“In today’s trying times, it’s easy to become cynical or apathetic and settle into complacency,” said Muhammad Khalifa, professor of educational administration. “I’m inspired by people who are still believing that they can change their local or even national contexts.”
High on Professor Khalifa’s list is voting rights activist Stacey Abrams who, despite her election loss, continues to educate people about voting. “I’m inspired by her commitment to make things happen,” he said.
Khalifa’s book, Culturally Responsive School Leadership, “is used in 75 school leadership programs around the country,” he said. “The book’s success proves that school leaders are open to promoting change within their educational programs. It is a signal that people are ready for the conversation, which is inspirational to me.”
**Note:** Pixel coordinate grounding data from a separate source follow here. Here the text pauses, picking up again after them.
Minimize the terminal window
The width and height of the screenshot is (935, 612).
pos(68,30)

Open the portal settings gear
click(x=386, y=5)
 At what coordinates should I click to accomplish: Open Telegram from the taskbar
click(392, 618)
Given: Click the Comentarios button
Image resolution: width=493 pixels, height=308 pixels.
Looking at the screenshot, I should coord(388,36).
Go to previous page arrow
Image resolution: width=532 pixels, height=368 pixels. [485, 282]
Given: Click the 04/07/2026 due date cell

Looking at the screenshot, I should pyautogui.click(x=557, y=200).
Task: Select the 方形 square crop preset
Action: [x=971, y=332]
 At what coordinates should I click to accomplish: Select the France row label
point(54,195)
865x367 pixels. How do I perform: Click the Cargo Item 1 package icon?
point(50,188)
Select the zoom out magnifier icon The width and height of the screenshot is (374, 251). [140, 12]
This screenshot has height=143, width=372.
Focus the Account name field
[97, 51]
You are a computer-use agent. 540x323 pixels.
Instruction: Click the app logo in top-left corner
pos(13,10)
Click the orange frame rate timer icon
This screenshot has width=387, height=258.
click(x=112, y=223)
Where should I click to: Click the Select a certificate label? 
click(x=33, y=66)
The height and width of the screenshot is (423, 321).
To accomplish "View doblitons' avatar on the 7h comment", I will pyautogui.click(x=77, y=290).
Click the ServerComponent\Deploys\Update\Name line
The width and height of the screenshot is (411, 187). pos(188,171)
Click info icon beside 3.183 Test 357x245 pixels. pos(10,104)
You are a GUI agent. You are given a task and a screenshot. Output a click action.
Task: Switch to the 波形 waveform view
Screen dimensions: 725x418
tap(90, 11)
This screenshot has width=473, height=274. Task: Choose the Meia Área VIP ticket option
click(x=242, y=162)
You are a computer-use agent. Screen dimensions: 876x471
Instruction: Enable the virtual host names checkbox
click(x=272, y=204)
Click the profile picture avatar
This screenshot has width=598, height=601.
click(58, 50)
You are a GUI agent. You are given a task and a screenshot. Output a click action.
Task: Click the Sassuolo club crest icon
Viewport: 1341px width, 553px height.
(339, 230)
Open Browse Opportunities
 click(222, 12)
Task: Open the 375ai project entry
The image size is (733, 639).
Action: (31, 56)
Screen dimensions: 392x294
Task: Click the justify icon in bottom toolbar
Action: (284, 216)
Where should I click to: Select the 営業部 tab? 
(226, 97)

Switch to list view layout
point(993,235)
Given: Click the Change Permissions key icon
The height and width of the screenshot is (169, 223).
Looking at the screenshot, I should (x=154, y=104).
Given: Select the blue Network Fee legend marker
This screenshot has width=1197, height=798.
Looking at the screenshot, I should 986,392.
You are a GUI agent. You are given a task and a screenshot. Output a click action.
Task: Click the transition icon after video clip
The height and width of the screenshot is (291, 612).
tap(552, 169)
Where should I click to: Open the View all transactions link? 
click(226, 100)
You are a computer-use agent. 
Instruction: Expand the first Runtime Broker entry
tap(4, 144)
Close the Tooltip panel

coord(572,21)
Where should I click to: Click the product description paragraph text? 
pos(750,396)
Before Khalifa joined Ohio State from the University of Minnesota, he led the Culturally Responsive School Leadership Institute, which trains school leaders to battle implicit biases in educational settings. This program delves into how biases originate and continue to circulate, he said.
“We argue that you can’t just show up and merely begin to interrogate biases and then try to peel back those biases,” he said. “You have to go a bit deeper and more historically.”
Several school leaders have participated in his program multiple times. “They keep coming back because they’ve never heard anybody talk about this work the way that we do.”
As a dedicated educator, Khalifa is impressed by his students’ ambitions. His doctoral advisee at the University of Minnesota, Michael Walker, works to help Black male students reach their goals in education. Khalifa finds encouragement in Walker’s commitment to helping others succeed in their college careers.
“To see him reshape and establish relationships, even in a pandemic, has been truly remarkable for me,” Khalifa said.